▶ _Assignment_
All lines below containing "Employee" are to be listed.
(Record set Opens)
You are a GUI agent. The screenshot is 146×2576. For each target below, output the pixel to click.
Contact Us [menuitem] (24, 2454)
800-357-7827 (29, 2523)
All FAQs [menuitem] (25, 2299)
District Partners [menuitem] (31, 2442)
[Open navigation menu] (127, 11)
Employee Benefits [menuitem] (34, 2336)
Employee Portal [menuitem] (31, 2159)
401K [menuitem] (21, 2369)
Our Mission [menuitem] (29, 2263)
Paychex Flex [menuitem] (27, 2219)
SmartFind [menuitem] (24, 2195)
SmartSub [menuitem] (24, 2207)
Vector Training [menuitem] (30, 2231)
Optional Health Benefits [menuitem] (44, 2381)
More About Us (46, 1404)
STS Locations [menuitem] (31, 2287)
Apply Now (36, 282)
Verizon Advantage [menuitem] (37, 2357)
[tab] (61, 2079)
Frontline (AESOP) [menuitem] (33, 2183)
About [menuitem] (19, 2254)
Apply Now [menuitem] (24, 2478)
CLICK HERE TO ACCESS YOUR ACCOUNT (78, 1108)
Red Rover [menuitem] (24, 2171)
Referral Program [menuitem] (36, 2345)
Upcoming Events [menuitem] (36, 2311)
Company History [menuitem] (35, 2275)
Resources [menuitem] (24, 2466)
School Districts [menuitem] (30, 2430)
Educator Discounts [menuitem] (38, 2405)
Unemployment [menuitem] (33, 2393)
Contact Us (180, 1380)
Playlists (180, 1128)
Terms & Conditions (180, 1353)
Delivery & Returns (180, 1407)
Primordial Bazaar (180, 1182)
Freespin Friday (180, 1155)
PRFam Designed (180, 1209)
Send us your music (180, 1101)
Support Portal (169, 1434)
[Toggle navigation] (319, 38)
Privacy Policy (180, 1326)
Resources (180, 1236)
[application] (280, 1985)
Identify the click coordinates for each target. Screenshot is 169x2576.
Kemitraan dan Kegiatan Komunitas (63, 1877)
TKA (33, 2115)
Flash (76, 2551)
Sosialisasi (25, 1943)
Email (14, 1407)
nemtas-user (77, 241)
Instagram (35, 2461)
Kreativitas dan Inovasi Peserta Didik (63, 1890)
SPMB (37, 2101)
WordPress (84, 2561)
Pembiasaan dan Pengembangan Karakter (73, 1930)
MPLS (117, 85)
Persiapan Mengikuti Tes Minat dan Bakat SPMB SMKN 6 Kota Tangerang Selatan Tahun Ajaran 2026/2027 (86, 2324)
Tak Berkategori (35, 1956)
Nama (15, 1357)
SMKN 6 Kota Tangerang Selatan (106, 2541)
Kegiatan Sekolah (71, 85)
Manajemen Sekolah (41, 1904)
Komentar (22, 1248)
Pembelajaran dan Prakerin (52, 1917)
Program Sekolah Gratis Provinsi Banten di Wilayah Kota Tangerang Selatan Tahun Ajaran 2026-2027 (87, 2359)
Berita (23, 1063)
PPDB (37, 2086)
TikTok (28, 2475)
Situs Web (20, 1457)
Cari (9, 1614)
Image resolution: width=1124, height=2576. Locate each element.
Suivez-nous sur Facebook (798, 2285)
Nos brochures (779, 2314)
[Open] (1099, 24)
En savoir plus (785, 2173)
(Record set Closes)
▶ _Result for this task_
Employee Benefits [menuitem] (34, 2336)
Employee Portal [menuitem] (31, 2159)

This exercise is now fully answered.